Wednesday, March 4, 2009

Answer for odonnellMONSTER

odonnellMONSTER writes:

Yo,


Fighters: Abominable Snowman vs. Nessy the Loch Ness Monster.


Fight Location: A Volcano Island in the Arctic.


Who Wins? Who Dies? Who Refs?


Go!


Oh odonnellMONSTER, you and your abstract questions. This is a tough question, but if anyone has the knowledge necessary to answer it, it's me. However, before I start, I would just like you to know, if you didn't already know, that I have a definite bias towards Nessy. I did my eighth (eighth is tough to spell) grade research question on whether or not the Loch Ness Monster existed or not, and Nessy and I bonded during the months of research needed to adequately answer that question. I'll try to keep my personal feelings out of this.


VS.
Personally, I think this is a pretty unfair fight. Anytime you pit a land creature vs. a water creature, the odds are pretty highly stacked in the water creatures favor. Assuming that Nessie cannot, or will not, venture onto land, this battle would have to take place in the water. If you think that the abomidadle snowman has a chance against Nessie once he hits the water, think again. Although I personally believe that Nessie is probably a pretty nice creature once you get to know him/her, if you venture into his arena, don't expect any mercy. Unless the abomidable snowman is a better than expected swimmer, which, judging by Rudolph, the Red-Nosed Reindeer he is not, or has some sort of swimming apparatus or long range grappling gun, he does not have much of a chance and would probably end up dead.

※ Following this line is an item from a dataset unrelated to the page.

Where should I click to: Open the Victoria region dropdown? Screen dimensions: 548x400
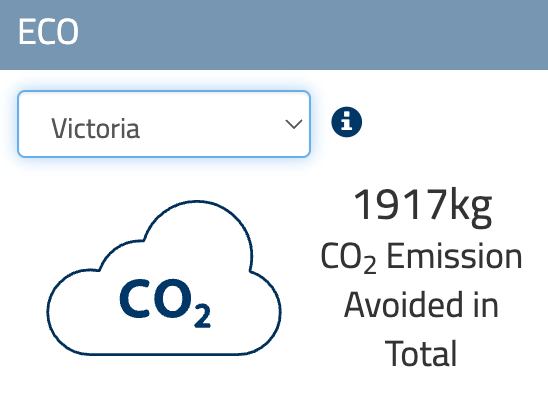point(164,124)
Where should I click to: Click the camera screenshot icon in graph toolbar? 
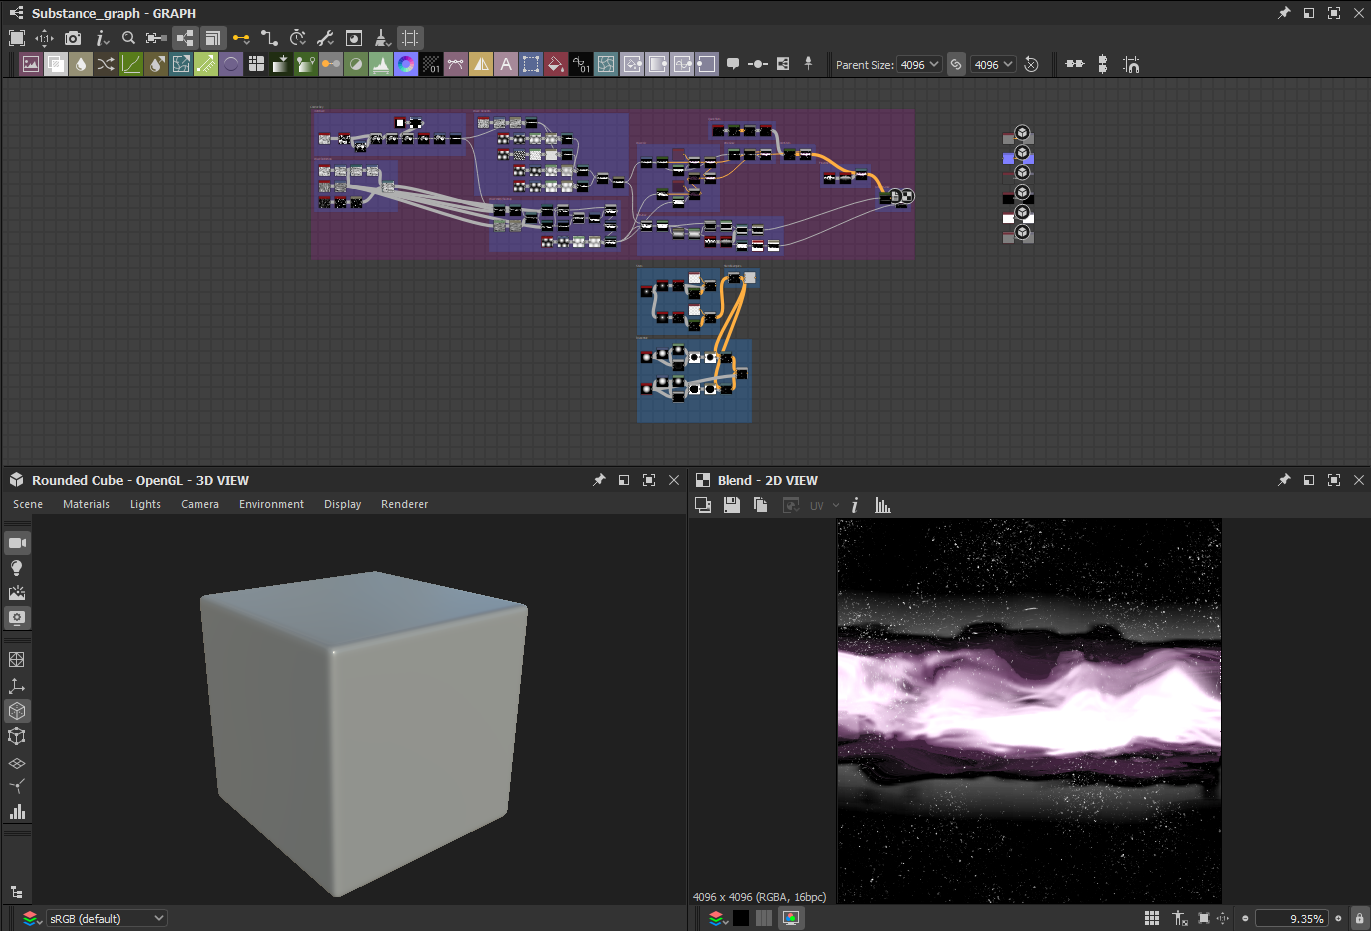coord(73,38)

As for the ref of this lop-side battle royal, it would have to be a penguin. Penguins are already dressed for the gig, and they are able the battle the elements of the artic.

Monday, March 2, 2009

Todd's Stories #16

I guess when I was around the age of 12 my brother got a laser tag set for Christmas. This was before you could go to your local DZ Zone or Sporttime and play. This was before those shitty little ones became big where you had the little target on your front and back and a little pussy gun and light that screetched when you were shot. This was the real deal. Big ass guns that took 8 D batteries each in order to be used.

Anyway, we obviously wanted to use them immediately so we scrounged around for every D battery in the house until we had a grand total of 16 D batteries (that's 8 x 2, 8 being the number of batteries it takes for each gun and 2 being the number of guns, in case you didn't know.) The guns were these big green guns with a wire that attacked to them that went from the gun to this head set with a light on it to signal when you got hit. However, that wasn't the only signal the gun gave for a direct hit. The head gear would shake like crazy, and for me at the age of 12, it would shake to the point of putting me to tears. You may be asking yourself, well why would that be fun? Well, the answer is it wasn't, but my brother, 6 years my senior, made me play anyway. But in retrospect, I'm glad he made me play. If he didn't force me into playing a game that made me cry every time I was hit, I wouldn't have become the hardened man that I am today. That game of laser tag changed me, and I will never forget it.

The moral of the story is don't be a panzy. Play a game that brings the pain.